When interpreting tax laws, certain principles are to be applied; tax laws are to be strictly interpreted; words are to be given their ordinary meaning

Newport's "Income Tax, Law and Practice" states that "... the decisions of the Courts only interpret the statutory provisions which must, moreover, be interpreted strictly to the letter even where the result may be quite out of keeping with the apparent intention of those who drafted and enacted the provisions in question. It is a settled principle that where a Taxing Act has wording which can strictly be construed only in one way, the Court cannot go behind the Taxing Acts themselves in an endeavour to ascertain whether Parliament intended the wording in question to have the effect in law which the Court has found that it in fact has."

So also Konstam, in "The Law of Income Tax", wrote that "It is often said that a taxing Act must be construed strictly in favour of the subject; it may perhaps be more correct to say that a taxing Act must be construed against either the Crown or the person sought to be charged, with perfect strictness, so far as the language of the Act enables the Judges to discover the intention of the Legislature. No tax can be imposed on the subject without words in an Act of Parliament clearly showing an intention to lay a burden upon him.
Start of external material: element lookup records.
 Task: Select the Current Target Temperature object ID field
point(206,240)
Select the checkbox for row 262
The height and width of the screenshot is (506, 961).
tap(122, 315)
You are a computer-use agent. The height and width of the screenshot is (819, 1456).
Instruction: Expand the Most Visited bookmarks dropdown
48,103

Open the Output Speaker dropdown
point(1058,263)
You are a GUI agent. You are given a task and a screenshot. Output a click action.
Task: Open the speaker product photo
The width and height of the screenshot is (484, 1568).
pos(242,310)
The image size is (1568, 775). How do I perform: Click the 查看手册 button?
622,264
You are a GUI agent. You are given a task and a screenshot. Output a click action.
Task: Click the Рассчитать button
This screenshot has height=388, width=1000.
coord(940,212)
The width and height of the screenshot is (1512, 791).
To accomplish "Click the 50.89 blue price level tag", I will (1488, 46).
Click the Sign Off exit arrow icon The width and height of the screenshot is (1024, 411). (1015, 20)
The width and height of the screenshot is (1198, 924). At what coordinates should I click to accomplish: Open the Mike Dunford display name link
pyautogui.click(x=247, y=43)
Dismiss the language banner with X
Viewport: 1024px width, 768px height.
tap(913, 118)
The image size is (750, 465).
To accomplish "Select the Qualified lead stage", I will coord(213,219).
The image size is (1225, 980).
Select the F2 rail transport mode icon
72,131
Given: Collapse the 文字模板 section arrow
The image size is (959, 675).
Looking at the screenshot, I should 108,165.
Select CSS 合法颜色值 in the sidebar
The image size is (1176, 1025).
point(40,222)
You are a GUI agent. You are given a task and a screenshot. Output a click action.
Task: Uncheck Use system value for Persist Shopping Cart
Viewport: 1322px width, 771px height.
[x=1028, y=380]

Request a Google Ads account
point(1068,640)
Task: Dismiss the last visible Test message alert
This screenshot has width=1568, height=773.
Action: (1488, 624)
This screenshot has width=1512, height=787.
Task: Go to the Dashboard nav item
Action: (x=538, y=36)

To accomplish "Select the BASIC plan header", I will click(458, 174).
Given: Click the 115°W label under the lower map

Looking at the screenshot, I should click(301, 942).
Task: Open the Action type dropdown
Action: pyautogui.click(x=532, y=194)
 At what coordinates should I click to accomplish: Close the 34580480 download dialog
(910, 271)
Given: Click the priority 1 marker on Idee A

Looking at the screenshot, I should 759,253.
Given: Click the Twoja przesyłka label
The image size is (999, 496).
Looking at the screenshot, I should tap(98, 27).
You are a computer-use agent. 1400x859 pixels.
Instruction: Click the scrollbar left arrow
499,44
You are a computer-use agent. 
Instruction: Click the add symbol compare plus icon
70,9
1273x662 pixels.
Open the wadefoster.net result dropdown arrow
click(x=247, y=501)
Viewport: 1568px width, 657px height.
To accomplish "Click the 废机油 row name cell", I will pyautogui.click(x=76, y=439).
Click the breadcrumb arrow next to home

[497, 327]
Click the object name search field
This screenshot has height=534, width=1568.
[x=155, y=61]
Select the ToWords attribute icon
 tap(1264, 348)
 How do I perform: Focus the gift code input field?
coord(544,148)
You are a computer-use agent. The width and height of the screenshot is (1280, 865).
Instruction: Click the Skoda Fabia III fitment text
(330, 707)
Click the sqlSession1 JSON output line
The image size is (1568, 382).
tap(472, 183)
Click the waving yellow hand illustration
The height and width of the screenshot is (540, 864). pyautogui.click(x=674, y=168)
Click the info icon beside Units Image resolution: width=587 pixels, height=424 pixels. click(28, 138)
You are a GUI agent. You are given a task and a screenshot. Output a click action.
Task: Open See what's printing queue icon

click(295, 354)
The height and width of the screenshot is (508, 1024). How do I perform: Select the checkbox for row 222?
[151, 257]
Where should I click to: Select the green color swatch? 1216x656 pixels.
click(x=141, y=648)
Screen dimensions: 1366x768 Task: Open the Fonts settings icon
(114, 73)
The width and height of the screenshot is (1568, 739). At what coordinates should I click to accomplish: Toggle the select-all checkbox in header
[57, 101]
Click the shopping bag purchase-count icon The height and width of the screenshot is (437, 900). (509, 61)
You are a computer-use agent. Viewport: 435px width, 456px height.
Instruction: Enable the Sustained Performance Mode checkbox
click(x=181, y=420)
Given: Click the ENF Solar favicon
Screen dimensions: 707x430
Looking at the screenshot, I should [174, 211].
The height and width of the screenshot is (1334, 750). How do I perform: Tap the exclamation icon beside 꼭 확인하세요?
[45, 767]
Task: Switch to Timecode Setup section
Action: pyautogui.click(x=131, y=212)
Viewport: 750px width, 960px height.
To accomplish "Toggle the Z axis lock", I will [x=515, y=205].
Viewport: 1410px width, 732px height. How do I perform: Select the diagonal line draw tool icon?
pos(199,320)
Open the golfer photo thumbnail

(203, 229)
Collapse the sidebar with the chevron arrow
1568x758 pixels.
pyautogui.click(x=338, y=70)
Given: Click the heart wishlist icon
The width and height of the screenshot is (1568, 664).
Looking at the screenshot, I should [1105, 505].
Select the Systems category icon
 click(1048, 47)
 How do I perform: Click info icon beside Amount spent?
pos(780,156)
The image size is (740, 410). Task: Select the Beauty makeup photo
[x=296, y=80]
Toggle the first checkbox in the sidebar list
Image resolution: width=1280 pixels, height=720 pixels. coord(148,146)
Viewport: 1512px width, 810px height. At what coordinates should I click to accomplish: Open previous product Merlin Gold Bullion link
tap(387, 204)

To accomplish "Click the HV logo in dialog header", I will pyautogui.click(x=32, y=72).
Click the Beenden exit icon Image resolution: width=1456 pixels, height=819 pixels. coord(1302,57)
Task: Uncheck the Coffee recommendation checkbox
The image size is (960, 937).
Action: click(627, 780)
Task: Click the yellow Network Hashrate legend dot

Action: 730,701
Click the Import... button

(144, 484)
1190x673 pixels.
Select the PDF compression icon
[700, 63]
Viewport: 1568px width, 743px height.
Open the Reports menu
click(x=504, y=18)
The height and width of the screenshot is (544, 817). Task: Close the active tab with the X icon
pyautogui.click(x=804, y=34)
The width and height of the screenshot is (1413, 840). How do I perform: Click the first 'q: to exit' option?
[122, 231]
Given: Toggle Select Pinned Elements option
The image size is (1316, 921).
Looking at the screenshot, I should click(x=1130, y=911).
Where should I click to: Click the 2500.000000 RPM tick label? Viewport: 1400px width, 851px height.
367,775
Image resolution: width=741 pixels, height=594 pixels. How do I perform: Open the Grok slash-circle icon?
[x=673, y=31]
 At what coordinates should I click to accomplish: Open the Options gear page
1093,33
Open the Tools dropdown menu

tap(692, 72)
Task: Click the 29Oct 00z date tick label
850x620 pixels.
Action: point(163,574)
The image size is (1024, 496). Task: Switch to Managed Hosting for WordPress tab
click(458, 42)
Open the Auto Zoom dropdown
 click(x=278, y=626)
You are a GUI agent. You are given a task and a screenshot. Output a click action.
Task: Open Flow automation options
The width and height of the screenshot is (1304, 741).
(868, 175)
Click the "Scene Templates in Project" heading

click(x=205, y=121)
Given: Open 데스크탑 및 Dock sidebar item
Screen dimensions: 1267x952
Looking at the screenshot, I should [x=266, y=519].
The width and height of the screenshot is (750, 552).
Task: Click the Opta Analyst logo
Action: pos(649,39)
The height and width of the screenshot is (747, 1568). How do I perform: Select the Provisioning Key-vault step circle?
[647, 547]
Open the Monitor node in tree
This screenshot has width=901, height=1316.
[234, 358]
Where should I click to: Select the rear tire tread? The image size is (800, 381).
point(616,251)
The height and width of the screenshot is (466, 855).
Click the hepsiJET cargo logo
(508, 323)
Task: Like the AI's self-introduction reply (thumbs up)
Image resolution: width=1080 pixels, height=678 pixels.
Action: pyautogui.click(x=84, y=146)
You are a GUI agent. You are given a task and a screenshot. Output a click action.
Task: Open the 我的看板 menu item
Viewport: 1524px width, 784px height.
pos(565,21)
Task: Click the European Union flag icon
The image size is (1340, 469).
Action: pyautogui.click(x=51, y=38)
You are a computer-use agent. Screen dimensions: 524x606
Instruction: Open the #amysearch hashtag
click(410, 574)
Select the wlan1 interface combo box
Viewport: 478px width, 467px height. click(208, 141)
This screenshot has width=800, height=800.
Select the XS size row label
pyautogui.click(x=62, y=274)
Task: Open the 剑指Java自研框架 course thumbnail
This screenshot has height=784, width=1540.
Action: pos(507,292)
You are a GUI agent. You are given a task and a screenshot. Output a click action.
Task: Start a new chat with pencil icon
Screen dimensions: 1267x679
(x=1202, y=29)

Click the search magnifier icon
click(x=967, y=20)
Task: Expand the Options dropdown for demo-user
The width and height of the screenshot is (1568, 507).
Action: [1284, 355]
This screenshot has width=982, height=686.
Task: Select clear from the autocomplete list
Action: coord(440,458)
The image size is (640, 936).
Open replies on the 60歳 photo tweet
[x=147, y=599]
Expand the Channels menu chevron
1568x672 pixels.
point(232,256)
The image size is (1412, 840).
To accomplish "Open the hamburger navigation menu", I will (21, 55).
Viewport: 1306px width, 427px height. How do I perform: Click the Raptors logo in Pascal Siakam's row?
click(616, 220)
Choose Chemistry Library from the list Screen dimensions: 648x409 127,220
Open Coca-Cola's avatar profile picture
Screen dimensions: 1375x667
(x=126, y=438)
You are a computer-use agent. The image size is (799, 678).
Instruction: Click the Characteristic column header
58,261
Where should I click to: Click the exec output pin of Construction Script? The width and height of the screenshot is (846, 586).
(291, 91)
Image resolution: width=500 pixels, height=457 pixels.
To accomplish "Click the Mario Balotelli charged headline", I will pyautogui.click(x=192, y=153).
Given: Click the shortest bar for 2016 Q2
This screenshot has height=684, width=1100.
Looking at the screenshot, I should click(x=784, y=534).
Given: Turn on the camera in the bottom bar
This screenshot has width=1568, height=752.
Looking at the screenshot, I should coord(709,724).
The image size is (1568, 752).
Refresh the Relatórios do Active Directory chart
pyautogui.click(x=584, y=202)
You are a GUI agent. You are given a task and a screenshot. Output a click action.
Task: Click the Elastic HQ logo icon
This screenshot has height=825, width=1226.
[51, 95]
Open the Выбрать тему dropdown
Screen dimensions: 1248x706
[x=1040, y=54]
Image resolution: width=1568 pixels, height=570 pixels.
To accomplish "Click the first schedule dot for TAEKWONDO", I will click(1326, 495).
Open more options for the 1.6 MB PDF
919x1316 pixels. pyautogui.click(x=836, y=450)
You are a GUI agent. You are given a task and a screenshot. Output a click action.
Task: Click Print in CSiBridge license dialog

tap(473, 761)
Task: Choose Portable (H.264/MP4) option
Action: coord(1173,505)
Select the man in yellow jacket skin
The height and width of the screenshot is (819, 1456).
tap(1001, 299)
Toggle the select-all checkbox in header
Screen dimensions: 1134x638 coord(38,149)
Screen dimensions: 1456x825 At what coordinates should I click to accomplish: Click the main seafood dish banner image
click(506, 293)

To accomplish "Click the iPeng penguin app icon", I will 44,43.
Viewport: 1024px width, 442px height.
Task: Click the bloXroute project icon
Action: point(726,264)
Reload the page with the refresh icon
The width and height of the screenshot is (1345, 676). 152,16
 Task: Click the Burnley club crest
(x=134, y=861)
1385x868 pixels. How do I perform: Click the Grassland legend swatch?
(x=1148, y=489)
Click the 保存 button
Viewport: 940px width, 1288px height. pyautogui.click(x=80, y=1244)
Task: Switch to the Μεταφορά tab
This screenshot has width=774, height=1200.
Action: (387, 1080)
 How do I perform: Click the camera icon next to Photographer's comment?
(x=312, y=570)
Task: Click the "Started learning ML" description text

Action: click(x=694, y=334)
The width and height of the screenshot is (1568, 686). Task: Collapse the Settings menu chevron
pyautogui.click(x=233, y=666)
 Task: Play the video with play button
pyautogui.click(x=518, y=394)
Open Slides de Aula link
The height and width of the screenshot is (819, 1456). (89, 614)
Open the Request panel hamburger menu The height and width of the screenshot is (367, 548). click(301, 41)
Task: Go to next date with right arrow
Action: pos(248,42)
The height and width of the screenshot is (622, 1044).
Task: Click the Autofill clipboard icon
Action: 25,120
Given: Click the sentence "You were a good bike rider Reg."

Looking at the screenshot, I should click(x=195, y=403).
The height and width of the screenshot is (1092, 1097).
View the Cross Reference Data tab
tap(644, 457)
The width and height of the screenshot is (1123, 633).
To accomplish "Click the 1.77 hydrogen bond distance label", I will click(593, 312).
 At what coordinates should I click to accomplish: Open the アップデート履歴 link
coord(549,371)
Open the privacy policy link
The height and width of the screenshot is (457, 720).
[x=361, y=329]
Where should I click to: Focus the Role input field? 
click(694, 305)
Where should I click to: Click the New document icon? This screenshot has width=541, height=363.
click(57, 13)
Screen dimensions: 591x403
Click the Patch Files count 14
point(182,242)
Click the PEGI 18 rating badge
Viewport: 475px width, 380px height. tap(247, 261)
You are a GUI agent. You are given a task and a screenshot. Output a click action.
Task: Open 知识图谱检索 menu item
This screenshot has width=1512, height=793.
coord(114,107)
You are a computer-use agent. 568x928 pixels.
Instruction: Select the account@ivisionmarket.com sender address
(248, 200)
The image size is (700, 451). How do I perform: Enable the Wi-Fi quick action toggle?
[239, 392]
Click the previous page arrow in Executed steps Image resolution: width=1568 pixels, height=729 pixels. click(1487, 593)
The only safe rule is to look at the words of the enactment and see what is the intention expressed by those words."

Even in considering the merits of the case, the Board is not interested in what could have been done, but in what actually did happen. If the law wanted to make some distinction (say between capital and income, which is being made by appellant in this case) this would have been mentioned. It is a known principle of interpretation of law that lex ubi voluit, dixit.